# Exercise aim
Turn the data in the stretch from the line containing "Image resolution: width=1417" through the line containing "This screenshot has height=591, width=1018." into a Markdown table with the columns Number and Record line, leaving out any blank lines.
Start of Extracted information
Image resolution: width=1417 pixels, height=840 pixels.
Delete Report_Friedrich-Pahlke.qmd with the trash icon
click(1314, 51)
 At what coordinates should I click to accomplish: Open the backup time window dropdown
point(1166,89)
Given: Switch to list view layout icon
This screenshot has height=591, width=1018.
End of Extracted information
Start of Extracted information
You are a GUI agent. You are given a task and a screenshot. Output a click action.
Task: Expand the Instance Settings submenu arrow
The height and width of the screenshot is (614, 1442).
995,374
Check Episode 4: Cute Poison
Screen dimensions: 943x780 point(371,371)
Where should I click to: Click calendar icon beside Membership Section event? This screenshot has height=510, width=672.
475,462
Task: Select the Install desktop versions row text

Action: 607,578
End of Extracted information
# Exercise result
| Number | Record line |
|---|---|
| 1 | Image resolution: width=1417 pixels, height=840 pixels. |
| 2 | Delete Report_Friedrich-Pahlke.qmd with the trash icon |
| 3 | click(1314, 51) |
| 4 |  At what coordinates should I click to accomplish: Open the backup time window dropdown |
| 5 | point(1166,89) |
| 6 | Given: Switch to list view layout icon |
| 7 | This screenshot has height=591, width=1018. |